Why are thousands of people buying a DS right at this very moment? Go on, have a think. Picture a till point at your local ASDA, Tesco or HMV. What game are people braving the freezing cold and hordes of rival Christmas shoppers just to play on Nintendo's touch screen phenomenon? It's not Viva Piñata: Pocket Paradise, The World Ends With You, Final Fantasy XII: Revenant Wings or Dragon Quest: The Chapters of the Chosen. No. In all likelihood, they're buying a DS for Brain Training.

Dr. Kawashima's disembodied head has certainly done well for the big N, hasn't it? The Japanese neuroscientist has, it could be argued, contributed more to Nintendo's recent success than Mario, Link and Donkey Kong put together. The inoffensive, simply-designed puzzle series has the handheld casual market sewn up. Well, now Sony wants a piece of the puzzle game pie.

Hence Buzz!

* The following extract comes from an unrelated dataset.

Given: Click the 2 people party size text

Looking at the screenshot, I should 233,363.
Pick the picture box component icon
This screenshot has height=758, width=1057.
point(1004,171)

Brain Bender, Sony's Brain Training killer. Like Nintendo's game, it's essentially a series of mini-games designed to test different aspects of your mental prowess. The difference? Well there's more colour. A lot more colour. And instead of Dr. Kawashima's breezy text you've got full voice over from that that incredibly annoying Aussie quizzmaster with the big blonde quiff and slight overbite directing your training. Oh, and he's dumped his trademark sharp suit for a lab coat and clip board. Don't worry, though. He's still got a wonderful "sense of humour".

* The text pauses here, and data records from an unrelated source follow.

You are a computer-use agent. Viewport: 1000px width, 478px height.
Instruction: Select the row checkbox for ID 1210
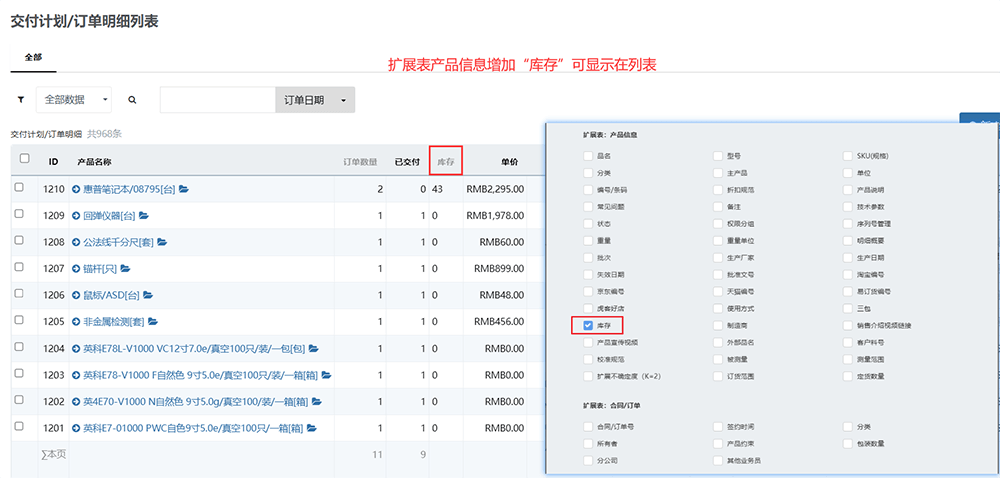(19, 188)
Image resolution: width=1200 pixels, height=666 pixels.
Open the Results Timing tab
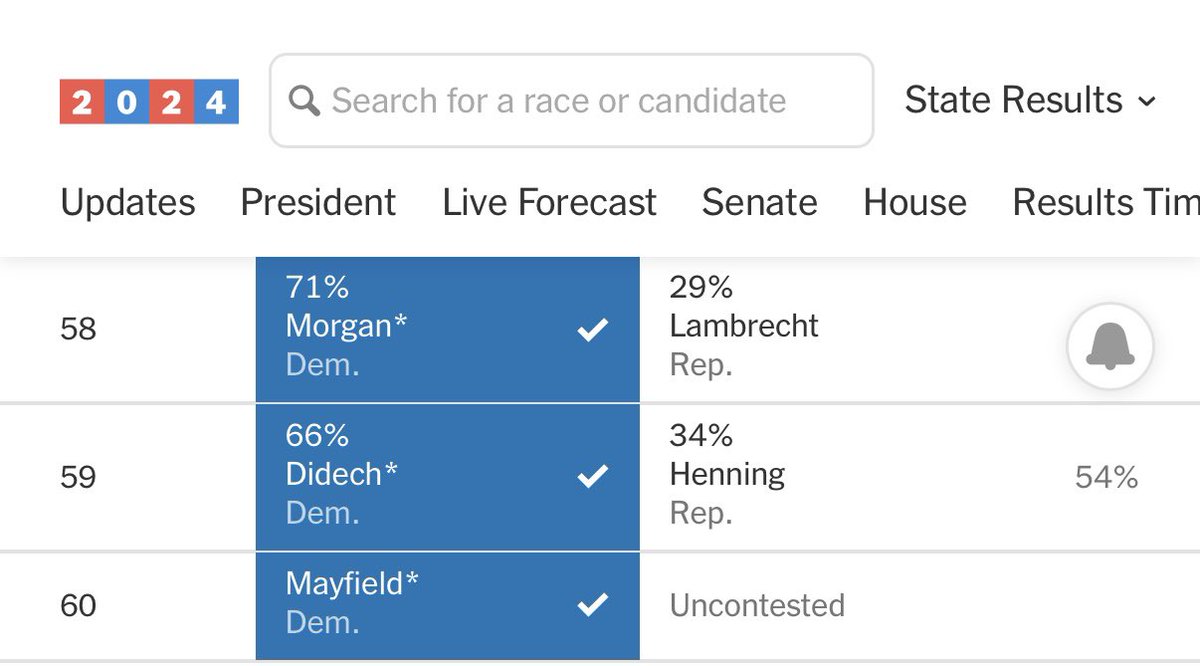coord(1105,203)
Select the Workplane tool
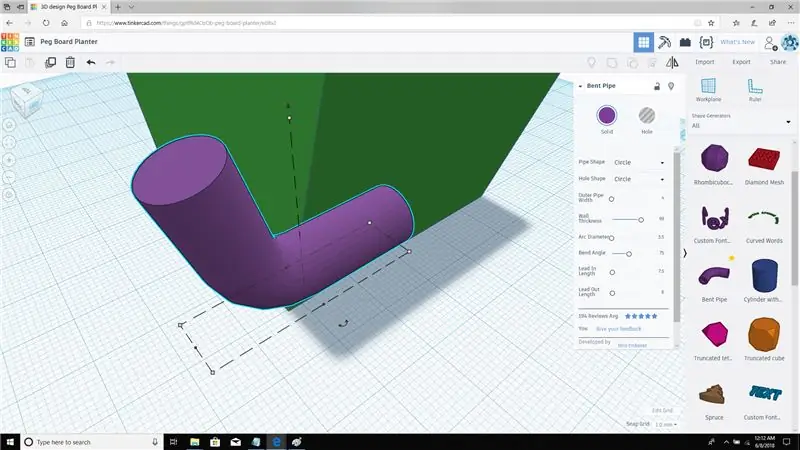800x450 pixels. [708, 90]
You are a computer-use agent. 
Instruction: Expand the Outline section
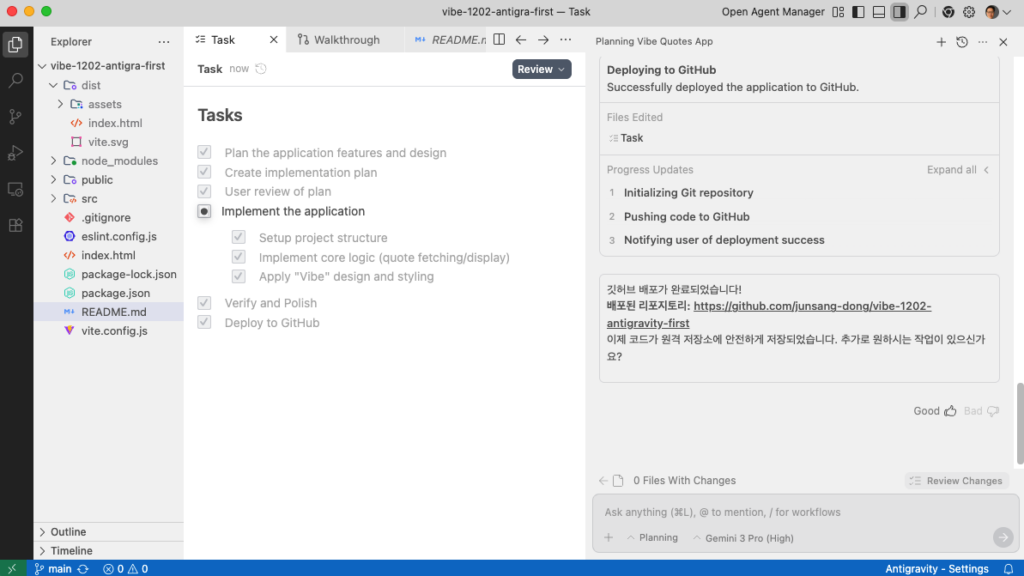[68, 532]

Gameplay wise, Brain Bender follows a rather predictable pattern. There are 16 mini games, each playable on easy, medium and hard difficulties, covering four categories: Analysis, Observation, Memory and Calculation. Only the four face buttons are used for each mini-game, and all 16 work in a similar fashion, and are all against the clock. After a three second countdown an image or a number of objects is displayed on the left of the screen, and you're charged with pressing the correct face buttons relating to the specific trial.

This one's pretty good, probably because we can do it.

The mini-games are varied and often extremely difficult. In the Observation category, for example, you've got Match Up, which flashes on screen a number of heads before asking you to press the face buttons that correspond to the heads that were pairs. In Memory, you've got Take Away, which briefly displays a number of playing cards, then displays two and asks you to press the face buttons that correspond to the missing cards. In the Analysis category, you're tested on your ability to quickly analyse various problems, as you'd expect. Power Struggle, one of the game's hardest tests, asks you to work out which vehicle is strongest in a tug of war, which, on the higher difficulties, involves multiple automobiles. And in Calculation, Count Tally, for example, asks you to work out what combination of gems associated with the face buttons equals the gems displayed on the left of the screen.

At the end of each mini-game you're graded depending on your performance. There's a bronze, silver and gold star to aim for in each mini-game on each difficulty. On hard, the game's just that. We were unable to score anything better than a bronze on any of the mini-games on this difficulty. You're also shown your training history for that mini-game, and for the category in general, which allows you to track your increasing, or in my case, decreasing mental ability, as well as the option of playing daily tests.

As with Brain Training, playing Brain Bender won't make you smarter, or off-set dementia. What it will do however, is make you quicker and better at the various mini-games that make up the game. It's more about fun, and, in an odd way, Brain Bender is fun. It's easy to play, has nice production values and works well, but it's not going to make Newsnight Review suddenly make a lot more sense.

This one makes us hungry.

Replayability is added with a number of challenges, unlocked as you gain stars in the main mini-games. These are especially hard, and will test even the quickest mental reactions. Beyond this there's a six-player competitive multiplayer mode, which involves passing the PSP around and taking it in turns to play the mini-games. We can't see this keeping people occupied for longer than 15 minutes, although it's probably more fun than having to actually speak to the in-laws when they come round on Christmas day.

In this respect, Brain Bender could have been bettered with the addition of game sharing so players could compete in real-time, and a competitive edge would certainly have been gained with some online functionality, with leaderboard support for the various mini-games and challenges at the very least. Without, Brain Bender is still a fun, entertaining and much less serious addition to the ever expanding handheld puzzle game genre, and is certainly worth a look if you haven't already got Brain Training for the DS and you can tolerate the insufferable quizmaster.